** Problem details **
Exactly the lines from the start of the data through the line containing "Click the Import..." should be output, with both ends kept and nothing added.

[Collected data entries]
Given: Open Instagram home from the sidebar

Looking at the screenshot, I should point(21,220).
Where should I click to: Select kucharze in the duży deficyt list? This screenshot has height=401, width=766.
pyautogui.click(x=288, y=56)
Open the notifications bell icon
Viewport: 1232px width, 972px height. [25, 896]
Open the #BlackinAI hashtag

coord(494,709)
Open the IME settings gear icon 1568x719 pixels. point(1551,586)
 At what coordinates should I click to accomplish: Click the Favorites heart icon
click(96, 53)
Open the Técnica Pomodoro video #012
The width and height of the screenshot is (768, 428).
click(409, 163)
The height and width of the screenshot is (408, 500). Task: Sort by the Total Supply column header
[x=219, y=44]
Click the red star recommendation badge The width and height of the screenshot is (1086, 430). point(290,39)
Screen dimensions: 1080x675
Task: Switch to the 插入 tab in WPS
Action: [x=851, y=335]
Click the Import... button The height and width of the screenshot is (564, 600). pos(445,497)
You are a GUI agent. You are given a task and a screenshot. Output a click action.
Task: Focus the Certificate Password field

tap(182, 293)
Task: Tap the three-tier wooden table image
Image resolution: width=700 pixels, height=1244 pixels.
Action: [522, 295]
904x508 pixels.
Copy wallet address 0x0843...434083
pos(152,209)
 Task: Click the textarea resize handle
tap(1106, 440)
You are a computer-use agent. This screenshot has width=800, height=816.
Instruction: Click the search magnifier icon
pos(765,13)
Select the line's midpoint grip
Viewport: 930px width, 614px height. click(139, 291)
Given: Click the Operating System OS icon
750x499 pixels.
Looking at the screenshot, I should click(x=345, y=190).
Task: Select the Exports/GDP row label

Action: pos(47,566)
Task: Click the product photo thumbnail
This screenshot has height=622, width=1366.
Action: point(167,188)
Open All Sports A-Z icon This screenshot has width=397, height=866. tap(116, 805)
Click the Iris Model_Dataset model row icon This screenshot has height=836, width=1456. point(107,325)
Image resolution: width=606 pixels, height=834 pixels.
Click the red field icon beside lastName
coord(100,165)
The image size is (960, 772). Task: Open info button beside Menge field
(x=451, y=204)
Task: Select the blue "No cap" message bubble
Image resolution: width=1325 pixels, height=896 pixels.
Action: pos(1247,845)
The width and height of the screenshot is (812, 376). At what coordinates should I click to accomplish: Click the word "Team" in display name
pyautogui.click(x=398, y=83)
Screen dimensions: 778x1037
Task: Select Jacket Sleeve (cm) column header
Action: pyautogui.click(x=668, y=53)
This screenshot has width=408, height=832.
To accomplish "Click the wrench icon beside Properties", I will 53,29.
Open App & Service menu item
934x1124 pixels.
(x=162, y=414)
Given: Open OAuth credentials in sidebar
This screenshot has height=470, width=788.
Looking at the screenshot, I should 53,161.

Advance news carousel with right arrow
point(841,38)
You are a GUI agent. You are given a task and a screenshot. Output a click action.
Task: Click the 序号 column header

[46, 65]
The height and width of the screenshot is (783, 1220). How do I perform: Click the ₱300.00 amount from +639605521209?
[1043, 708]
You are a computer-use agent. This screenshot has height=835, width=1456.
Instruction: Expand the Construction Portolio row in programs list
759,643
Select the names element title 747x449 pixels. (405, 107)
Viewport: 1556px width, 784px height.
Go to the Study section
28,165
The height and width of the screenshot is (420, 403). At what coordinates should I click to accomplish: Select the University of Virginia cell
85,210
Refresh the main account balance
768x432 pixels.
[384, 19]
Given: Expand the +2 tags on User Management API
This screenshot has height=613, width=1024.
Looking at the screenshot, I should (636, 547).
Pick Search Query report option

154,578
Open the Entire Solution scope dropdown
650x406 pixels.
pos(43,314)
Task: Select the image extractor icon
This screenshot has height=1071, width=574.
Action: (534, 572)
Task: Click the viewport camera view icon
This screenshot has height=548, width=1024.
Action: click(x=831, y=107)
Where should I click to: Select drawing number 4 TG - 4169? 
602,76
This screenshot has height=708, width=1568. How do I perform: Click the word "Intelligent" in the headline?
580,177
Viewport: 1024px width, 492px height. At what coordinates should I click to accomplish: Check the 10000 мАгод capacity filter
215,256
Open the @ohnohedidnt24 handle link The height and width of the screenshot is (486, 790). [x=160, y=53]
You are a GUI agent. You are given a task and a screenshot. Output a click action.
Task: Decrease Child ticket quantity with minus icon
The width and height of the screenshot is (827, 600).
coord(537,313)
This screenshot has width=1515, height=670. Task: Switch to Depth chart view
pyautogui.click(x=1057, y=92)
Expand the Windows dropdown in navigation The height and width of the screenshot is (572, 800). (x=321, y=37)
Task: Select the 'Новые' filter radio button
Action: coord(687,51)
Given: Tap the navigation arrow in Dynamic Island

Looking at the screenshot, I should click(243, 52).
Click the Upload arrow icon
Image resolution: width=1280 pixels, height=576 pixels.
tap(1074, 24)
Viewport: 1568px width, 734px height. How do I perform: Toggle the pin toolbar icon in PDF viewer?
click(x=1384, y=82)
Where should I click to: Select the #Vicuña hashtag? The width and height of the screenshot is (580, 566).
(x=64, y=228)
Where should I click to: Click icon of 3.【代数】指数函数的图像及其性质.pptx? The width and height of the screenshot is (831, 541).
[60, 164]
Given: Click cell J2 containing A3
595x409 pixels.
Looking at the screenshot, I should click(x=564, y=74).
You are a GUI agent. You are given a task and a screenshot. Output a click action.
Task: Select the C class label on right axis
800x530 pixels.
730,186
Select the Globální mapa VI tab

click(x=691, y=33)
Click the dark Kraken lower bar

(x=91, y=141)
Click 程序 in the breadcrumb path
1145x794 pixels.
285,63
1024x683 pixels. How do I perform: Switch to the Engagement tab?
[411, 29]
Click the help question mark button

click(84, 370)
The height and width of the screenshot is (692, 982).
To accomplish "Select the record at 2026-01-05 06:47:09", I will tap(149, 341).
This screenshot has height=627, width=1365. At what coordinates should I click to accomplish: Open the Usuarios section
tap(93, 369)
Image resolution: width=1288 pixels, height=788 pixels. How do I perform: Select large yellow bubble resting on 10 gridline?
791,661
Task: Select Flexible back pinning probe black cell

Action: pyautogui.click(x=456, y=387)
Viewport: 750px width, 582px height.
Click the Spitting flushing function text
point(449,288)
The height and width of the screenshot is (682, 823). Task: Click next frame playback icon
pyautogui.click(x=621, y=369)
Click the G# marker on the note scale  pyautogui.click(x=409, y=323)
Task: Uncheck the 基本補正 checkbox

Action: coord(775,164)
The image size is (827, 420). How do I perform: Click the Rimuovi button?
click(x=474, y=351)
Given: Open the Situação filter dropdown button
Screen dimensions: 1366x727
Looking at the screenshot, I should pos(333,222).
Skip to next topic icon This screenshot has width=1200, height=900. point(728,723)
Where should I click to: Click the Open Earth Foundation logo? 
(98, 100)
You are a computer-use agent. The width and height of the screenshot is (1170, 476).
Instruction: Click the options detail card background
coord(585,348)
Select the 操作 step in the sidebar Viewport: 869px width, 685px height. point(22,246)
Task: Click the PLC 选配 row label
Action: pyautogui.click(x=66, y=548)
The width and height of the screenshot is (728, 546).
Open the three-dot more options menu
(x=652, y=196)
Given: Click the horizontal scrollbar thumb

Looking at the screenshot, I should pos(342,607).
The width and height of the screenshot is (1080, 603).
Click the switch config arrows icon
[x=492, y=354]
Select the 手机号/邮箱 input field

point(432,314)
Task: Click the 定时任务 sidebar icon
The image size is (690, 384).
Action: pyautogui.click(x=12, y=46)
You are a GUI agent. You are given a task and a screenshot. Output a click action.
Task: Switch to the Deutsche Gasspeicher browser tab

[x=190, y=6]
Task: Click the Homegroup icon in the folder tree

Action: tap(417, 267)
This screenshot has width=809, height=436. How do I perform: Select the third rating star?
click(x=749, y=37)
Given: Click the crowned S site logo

** The completed task **
Given: Open Instagram home from the sidebar

Looking at the screenshot, I should point(21,220).
Where should I click to: Select kucharze in the duży deficyt list? This screenshot has height=401, width=766.
pyautogui.click(x=288, y=56)
Open the notifications bell icon
Viewport: 1232px width, 972px height. [25, 896]
Open the #BlackinAI hashtag

coord(494,709)
Open the IME settings gear icon 1568x719 pixels. point(1551,586)
 At what coordinates should I click to accomplish: Click the Favorites heart icon
click(96, 53)
Open the Técnica Pomodoro video #012
The width and height of the screenshot is (768, 428).
click(409, 163)
The height and width of the screenshot is (408, 500). Task: Sort by the Total Supply column header
[x=219, y=44]
Click the red star recommendation badge The width and height of the screenshot is (1086, 430). point(290,39)
Screen dimensions: 1080x675
Task: Switch to the 插入 tab in WPS
Action: [x=851, y=335]
Click the Import... button The height and width of the screenshot is (564, 600). pos(445,497)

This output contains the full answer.